Reputation: 15
So I have created a linear model of times against the number of people booked into those times. For both pieces of data, I normalized the data into the 0-1 range as is widely used and plotted using lm() with bookings being what I want to predict using the times.
But now I want to predict what bookings might be for later times of day. I need to normalize them too but I'm not sure which way. Do I normalize them on their own or should I include them in the original time data I normalized at the start before predicting. I think both will give back different normalized values which would affect my prediction.
So basically, which way should the new times be normalized, on their own or as part of the original time data?
Upvotes: 0
Views: 401
Reputation: 226557
Normalize the data according to the min and max of the original data. In order to do this, you must have retained the min and max values of the original data; if you transformed the original variables to a [0,1] scale in place, discarding the original data, you're stuck.
To incorporate your comment: if your original predictor was x0
and you used
(x0-min(x0))/(max(x0)-min(x0))
to transform the data for analysis, you would use
(x1-min(x0))/(max(x0)-min(x0))
to transform your new variable x1
for prediction (assuming you didn't replace x0
with its scaled version!)
The built-in scale()
function attaches attributes of the original data to the transformed data, which are helpful in similarly transforming other data sets (or back-transforming). (Confusingly, the function labels the value that was subtracted from the original value center
; scale
is the value by which the shifted value was divided.
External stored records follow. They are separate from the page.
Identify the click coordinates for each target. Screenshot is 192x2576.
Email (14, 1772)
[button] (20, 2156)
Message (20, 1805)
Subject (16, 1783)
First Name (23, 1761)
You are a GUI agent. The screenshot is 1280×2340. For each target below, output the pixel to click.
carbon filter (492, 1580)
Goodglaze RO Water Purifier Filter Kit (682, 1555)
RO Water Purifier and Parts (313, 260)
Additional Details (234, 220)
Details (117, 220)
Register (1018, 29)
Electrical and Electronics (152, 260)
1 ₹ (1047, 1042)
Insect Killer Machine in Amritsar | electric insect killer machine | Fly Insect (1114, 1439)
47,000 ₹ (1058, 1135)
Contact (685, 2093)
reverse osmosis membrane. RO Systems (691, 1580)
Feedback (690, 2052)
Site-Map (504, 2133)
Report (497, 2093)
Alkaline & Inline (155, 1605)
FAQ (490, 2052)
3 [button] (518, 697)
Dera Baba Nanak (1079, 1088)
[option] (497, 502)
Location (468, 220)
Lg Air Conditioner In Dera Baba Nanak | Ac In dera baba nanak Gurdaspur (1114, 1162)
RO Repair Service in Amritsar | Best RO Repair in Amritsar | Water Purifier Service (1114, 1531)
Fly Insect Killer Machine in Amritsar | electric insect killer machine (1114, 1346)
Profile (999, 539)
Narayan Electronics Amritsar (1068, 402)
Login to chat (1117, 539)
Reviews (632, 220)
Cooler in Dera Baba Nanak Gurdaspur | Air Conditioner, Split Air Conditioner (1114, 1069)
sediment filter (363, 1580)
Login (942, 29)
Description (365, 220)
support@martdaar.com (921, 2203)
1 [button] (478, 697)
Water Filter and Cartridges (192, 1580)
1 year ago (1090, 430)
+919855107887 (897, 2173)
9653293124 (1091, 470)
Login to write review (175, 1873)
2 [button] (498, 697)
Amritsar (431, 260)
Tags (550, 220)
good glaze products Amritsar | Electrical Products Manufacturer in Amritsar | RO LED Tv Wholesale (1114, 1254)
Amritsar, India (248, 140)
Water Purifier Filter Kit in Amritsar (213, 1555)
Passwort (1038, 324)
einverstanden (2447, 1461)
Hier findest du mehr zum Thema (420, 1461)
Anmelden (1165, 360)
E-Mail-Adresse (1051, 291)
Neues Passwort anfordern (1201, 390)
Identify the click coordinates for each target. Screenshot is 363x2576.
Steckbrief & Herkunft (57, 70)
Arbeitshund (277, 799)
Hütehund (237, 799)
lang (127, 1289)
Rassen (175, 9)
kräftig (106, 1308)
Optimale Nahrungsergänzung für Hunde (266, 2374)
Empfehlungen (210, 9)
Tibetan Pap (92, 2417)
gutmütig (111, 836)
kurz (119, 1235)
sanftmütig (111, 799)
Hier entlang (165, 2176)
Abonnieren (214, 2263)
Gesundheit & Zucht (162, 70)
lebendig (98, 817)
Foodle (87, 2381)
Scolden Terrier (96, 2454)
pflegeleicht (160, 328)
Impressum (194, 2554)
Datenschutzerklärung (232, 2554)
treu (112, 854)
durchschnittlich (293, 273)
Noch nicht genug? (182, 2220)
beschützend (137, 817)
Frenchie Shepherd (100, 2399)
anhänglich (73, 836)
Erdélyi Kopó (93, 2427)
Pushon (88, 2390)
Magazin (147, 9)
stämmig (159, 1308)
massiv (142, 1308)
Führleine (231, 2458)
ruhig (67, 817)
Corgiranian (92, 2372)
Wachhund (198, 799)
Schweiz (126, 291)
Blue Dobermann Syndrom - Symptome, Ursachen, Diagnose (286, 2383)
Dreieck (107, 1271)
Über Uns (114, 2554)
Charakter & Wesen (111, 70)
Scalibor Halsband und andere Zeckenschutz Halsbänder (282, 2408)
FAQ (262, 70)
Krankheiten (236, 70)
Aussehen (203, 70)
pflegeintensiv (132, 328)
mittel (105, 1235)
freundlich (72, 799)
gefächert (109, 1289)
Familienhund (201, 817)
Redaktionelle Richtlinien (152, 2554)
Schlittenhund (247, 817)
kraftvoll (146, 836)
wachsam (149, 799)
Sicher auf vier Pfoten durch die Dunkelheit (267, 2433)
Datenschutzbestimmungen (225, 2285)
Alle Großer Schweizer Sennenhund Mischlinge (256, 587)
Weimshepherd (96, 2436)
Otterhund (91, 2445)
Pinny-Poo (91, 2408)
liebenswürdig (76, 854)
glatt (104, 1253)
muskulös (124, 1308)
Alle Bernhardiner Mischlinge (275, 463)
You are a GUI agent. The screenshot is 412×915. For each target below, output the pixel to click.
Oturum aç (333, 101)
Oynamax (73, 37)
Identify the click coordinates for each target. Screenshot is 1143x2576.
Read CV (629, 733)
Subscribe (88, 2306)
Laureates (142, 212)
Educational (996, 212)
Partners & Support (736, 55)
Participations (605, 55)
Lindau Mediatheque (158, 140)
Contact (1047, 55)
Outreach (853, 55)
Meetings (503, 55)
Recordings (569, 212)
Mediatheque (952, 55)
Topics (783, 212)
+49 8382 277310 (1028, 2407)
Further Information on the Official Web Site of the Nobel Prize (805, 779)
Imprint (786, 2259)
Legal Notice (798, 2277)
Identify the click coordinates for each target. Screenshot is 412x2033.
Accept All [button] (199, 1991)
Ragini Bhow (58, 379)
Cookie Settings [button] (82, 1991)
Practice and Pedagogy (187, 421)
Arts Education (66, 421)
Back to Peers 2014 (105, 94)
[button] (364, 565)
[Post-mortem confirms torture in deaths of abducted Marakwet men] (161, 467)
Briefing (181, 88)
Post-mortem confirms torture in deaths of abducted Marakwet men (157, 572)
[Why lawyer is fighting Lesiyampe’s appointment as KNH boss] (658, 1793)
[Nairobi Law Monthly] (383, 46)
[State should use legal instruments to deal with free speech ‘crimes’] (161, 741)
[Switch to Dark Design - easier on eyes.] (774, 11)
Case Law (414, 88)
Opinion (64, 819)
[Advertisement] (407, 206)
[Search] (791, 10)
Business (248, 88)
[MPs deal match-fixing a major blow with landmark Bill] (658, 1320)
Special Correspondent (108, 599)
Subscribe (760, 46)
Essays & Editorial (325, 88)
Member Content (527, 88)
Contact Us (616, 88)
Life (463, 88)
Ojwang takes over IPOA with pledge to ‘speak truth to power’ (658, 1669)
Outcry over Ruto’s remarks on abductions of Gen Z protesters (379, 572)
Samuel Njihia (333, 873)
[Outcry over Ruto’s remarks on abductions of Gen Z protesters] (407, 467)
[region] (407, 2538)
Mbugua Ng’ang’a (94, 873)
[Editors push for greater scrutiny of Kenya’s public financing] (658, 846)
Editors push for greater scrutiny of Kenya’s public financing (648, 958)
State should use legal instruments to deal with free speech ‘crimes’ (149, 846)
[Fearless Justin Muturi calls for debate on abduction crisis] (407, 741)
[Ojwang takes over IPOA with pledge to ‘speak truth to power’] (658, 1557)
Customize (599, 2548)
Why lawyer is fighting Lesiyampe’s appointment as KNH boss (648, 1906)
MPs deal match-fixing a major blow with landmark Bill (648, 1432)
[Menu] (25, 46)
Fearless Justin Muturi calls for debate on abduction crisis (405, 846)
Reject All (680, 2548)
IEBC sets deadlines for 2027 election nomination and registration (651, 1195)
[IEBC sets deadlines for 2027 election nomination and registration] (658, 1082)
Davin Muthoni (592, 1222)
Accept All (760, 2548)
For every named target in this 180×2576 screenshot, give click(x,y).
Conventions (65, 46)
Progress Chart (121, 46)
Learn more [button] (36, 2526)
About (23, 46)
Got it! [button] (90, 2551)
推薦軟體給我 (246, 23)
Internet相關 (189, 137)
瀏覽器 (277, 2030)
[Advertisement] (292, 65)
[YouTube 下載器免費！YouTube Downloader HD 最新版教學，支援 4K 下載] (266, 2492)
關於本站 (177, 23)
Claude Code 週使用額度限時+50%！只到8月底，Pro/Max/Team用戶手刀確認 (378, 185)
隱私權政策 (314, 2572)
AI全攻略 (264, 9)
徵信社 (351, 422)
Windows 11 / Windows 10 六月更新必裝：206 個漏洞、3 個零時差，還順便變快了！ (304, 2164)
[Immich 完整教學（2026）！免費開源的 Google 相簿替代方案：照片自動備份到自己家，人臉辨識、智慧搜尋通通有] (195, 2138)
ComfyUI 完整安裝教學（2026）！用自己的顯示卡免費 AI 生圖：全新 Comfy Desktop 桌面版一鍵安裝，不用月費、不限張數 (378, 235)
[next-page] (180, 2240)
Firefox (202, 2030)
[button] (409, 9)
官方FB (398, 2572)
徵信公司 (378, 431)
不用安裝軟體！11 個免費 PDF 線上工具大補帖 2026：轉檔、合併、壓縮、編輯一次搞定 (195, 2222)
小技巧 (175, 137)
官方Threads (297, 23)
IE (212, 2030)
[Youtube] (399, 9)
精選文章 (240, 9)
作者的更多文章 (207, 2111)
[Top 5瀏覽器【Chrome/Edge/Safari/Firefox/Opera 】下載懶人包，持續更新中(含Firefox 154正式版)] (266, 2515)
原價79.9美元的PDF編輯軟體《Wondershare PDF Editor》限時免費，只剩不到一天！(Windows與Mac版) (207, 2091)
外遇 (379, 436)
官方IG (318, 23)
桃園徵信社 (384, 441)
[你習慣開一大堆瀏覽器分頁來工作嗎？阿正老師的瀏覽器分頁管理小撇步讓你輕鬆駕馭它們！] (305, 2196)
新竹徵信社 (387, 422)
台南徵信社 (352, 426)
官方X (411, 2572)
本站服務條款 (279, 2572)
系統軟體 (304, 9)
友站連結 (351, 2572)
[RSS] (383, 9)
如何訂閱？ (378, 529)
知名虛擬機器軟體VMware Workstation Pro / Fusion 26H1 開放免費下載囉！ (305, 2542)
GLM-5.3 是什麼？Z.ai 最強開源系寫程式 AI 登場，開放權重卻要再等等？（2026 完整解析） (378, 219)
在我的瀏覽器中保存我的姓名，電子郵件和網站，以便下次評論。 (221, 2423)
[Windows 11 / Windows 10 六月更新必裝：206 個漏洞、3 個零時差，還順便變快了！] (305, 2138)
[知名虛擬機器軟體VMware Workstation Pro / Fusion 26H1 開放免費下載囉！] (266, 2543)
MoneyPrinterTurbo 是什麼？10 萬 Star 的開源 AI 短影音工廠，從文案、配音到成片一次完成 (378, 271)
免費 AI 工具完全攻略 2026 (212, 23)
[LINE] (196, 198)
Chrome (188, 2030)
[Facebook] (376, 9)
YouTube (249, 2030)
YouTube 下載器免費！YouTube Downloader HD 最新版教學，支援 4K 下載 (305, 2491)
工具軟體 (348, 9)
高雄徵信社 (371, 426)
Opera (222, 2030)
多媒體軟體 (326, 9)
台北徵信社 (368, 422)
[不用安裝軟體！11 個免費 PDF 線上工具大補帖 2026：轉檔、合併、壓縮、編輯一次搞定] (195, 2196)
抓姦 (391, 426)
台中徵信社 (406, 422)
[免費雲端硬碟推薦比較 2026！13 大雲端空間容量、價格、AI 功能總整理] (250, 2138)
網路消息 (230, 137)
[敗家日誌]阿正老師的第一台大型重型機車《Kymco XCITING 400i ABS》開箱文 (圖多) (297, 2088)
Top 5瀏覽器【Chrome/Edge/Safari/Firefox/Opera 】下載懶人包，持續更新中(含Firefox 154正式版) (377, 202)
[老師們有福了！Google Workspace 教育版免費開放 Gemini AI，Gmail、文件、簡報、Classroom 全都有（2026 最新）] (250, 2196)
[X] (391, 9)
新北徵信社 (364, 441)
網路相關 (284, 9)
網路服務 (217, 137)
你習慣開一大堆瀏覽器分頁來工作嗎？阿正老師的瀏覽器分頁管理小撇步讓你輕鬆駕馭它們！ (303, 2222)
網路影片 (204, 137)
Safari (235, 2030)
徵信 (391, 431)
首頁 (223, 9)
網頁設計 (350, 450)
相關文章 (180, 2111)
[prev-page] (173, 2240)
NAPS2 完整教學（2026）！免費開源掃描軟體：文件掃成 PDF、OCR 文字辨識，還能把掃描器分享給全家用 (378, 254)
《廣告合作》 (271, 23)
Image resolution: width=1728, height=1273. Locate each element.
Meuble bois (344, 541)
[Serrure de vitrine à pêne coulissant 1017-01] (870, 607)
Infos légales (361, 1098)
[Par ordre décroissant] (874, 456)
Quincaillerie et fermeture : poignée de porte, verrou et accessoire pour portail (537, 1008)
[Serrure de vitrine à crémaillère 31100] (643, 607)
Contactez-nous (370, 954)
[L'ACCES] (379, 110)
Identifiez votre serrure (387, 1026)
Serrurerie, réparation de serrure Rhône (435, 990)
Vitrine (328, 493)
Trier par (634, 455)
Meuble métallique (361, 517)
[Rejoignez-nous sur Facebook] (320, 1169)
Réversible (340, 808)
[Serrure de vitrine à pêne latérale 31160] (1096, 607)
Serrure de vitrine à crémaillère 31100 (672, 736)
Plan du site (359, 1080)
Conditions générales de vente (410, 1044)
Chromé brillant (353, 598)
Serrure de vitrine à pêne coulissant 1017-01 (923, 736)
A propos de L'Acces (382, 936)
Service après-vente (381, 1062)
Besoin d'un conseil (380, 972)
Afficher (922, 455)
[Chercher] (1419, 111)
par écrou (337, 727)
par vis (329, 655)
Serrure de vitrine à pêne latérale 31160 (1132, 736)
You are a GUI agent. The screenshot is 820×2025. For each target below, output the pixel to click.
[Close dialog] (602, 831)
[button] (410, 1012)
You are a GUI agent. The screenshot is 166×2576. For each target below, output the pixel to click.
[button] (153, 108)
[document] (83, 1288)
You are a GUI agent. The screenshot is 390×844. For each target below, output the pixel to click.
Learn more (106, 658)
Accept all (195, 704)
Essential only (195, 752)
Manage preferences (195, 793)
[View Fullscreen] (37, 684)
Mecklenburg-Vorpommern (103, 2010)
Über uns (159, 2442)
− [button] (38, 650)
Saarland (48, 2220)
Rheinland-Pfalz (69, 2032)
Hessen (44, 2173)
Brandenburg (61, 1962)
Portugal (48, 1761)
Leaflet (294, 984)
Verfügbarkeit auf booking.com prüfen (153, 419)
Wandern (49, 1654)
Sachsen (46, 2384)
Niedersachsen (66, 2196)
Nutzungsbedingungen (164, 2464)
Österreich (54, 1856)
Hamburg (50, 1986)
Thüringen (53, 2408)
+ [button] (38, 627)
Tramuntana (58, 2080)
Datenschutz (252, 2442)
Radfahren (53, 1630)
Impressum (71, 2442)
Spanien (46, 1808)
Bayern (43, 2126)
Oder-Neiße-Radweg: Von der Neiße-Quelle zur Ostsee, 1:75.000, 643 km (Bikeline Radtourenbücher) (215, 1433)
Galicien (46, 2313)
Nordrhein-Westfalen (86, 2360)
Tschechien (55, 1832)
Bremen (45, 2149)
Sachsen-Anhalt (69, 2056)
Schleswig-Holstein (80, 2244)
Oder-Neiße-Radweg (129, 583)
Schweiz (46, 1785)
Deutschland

In your case, center
is min(x)
, while scale
is max(x)-min(x)
= diff(range(x))
.)
dd <- data.frame(x=1:10)
scalefun <- function(x) drop(scale(x,center=min(x),scale=diff(range(x))))
dd <- transform(dd,x=scalefun(x))
Function to back-transform
unscalefun <- function(x,orig=x) {
c(x*attr(orig,"scaled:scale") + attr(orig,"scaled:center"))
}
Function to transform according to another data set:
rescalefun <- function(x,orig=x) {
scale(x,scale=attr(orig,"scaled:scale"),center=attr(orig,"scaled:center"))
}
rescalefun(1:20)
Upvotes: 1